GPs should refer to a specialist if symptoms strongly indicate lung cancer even if a chest X-ray is negative.
Professor Michael Feckl, a consultant oncologist at Cancer Research UK, said: 'You can't rely on a chest X-ray to exclude a diagnosis of lung cancer.
'If the chest X-ray is normal but you can't explain what's going on, there needs to be low threshold for referral.'
Dr Steve Holmes, chairman of the General Practice Airways Group, agreed: 'If an X-ray does not show cancer but the case is still suspicious, GPs should refer in the quickest way possible.'
The advice follows research showing that chest X-rays for lung cancer come back negative in a quarter of patients who have the disease.

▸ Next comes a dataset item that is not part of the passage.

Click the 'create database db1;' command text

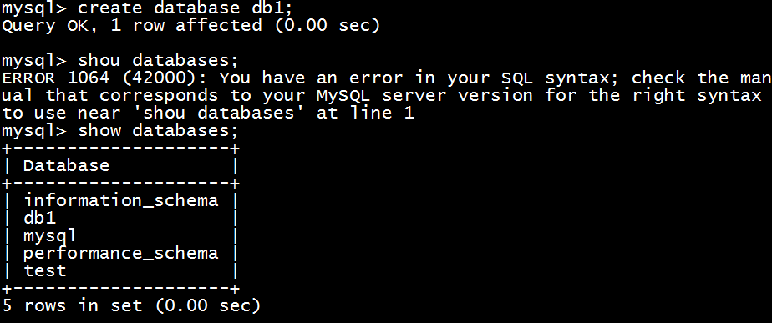(185, 9)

Ten per cent of X-rays from 164 patients who were diagnosed with a primary lung cancer a year later came back normal and a further 13 per cent were abnormal, but had no sign of malignancy.
Lead researcher Dr William Hamilton, from the primary healthcare unit at the University of Bristol, said that despite the findings, chest X-rays remained 'the most valuable first step' in diagnosing lung cancer.
But he added: 'GPs have a good knack for spotting the ill patient. It's important for them to keep hold of that skill.'
He said that GPs unsure whether to refer should repeat the chest X-ray with a lateral, and then if still unsure refer.
NICE clinical guidelines on lung cancer state that GPs should send patients for a chest X-ray if they have haemoptysis or other unexplained or persistent symptoms such as cough, shoulder pain or dyspnoea. Urgent referral to a specialist is needed after a positive X-ray, and for those with a negative X-ray if there is a high suspicion of lung cancer.